Warm congratulations to Ms. Singer, and I do hope you keep writing!
to stefanie :
as someone who is precisely trying to find what mackey describes, i was wondering if maybe you could type or scan these letters onto your website. (i realise they are pretty long and a lot of it might just be defining lie groups, hilbert spaces, etc. so, maybe atleast some excepts which talk about motivations). it would prove to be very useful, specially for younglings like me who dont know too much.
Stephanie,
There is an incredible amount of material on integrability that remains to be explained to students. Why not write sequels to “Symmetry in mechanics”?
Well, wow, folks, thanks for the feedback. I’m feeling the love! Don’t hesitate to repeat your opinions at Amazon.com.
I will post George Mackey’s letters as soon as I get ten quiet minutes. I’m incredibly busy in 2006, starting two businesses (real estate development and election data consulting) and working to get Chuck Pennacchio elected to the US Senate. Also, I’m working with activists around the state of Pennsylvania to fight the installation of unauditable, unaccountable voting machines. I’m starting to wonder how many Americans really believe that democracy is worth fighting for. I’m talking about fighting laziness, established power brokers and bureaucracy here on the home front.

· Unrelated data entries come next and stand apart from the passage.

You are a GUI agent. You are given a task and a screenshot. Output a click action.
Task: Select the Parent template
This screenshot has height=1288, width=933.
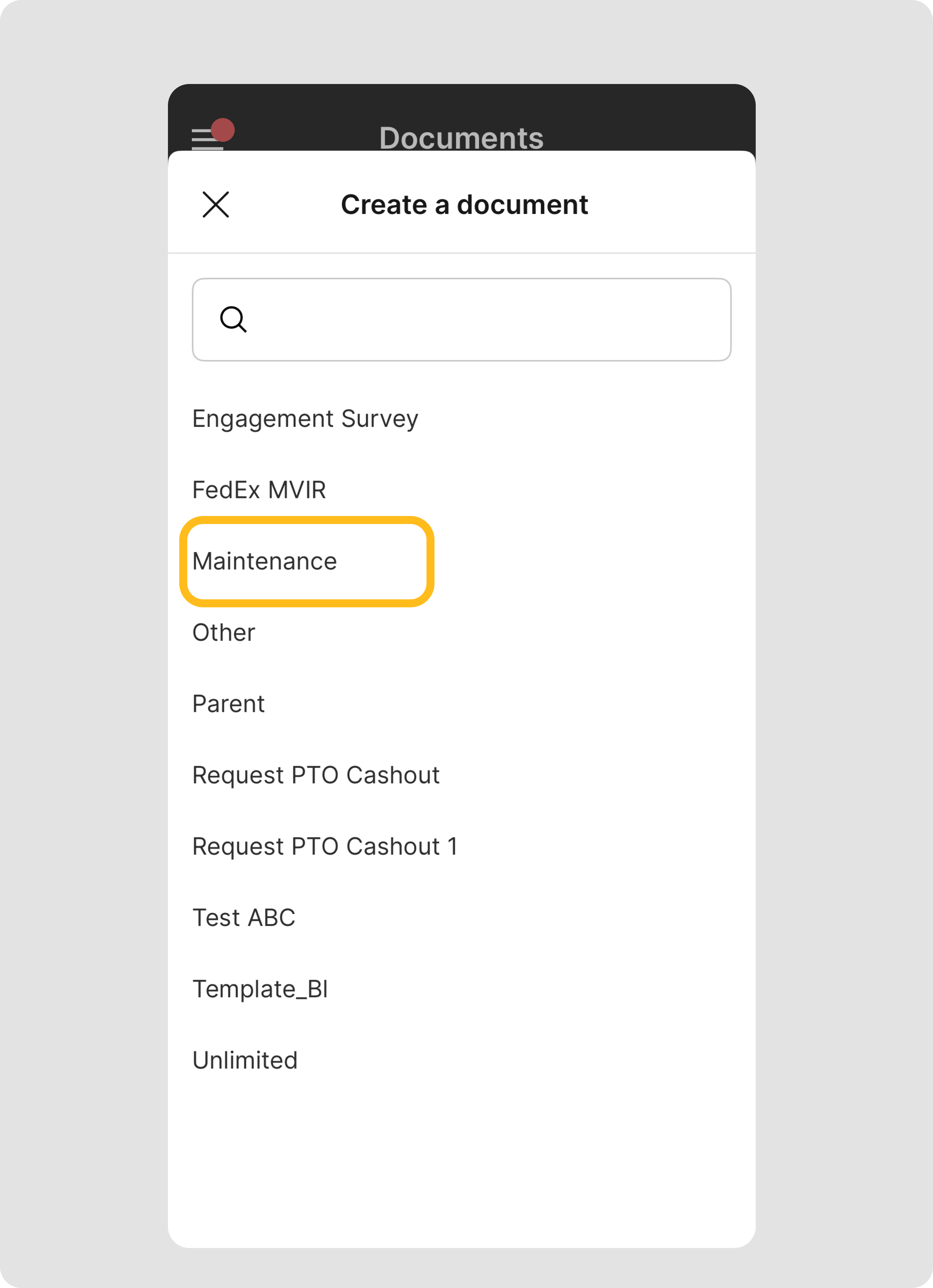tap(228, 704)
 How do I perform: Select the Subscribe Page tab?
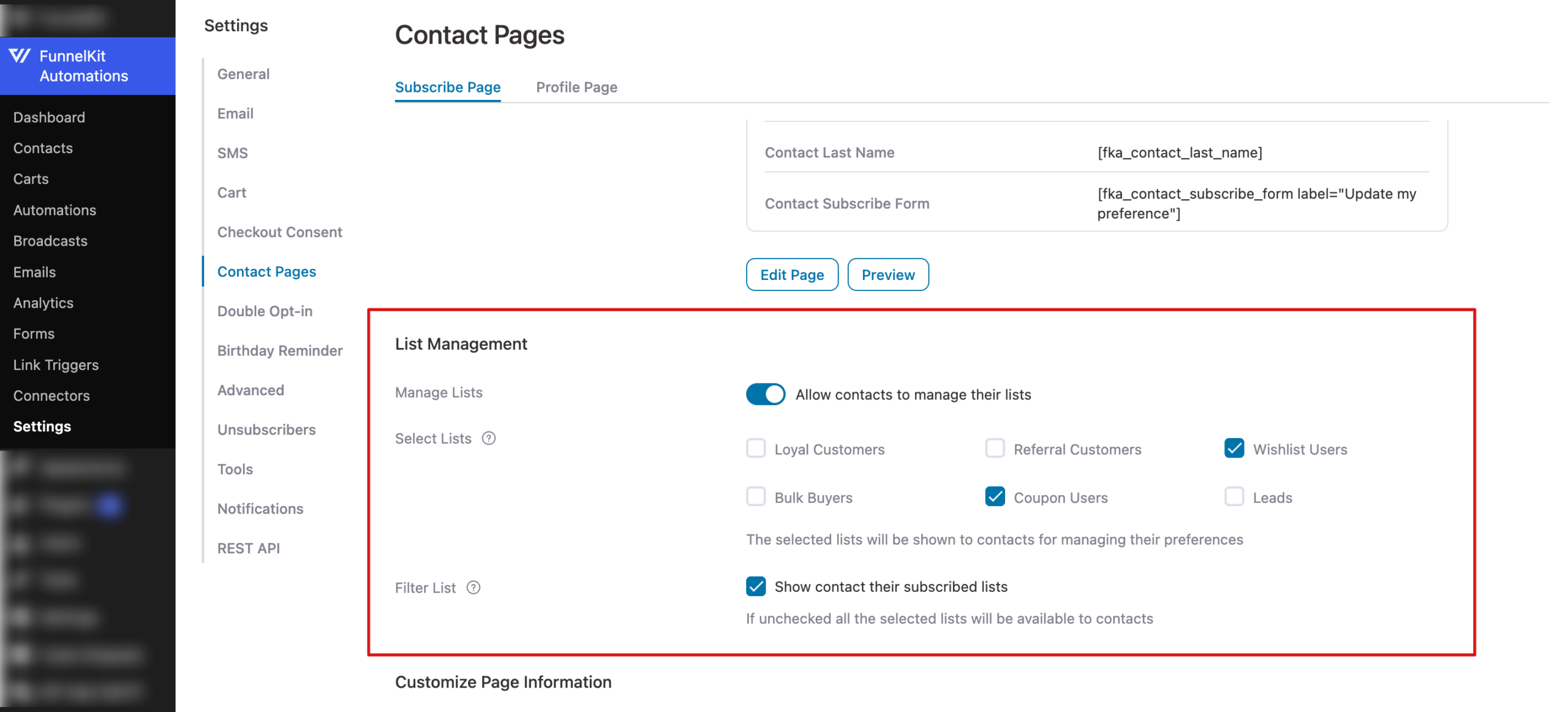[x=447, y=87]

So I haven’t even found time to post the errata that Tudor Ratiu so kindly sent me for Linearity, Symmetry, and Prediction in the Hydrogen Atom, much less to write a new book. But do send me ideas of what you’d like to read. The next book I’ve thought of is the story of the real Kepler problem, that is, the problem Kepler devoted most of his energy to (according to Koestler’s The Watershed): why are the planets where they are? I heard a talk by Jerry Marsden a few years ago announcing that there was a geometrical explanation: once Jupiter’s orbit is given, then the positions of the other planets can be predicted geometrically. That’s the book I’m daydreaming about these days. But it will have to wait.
A link to Mackey’s letters at Stephanie’s web-site was added.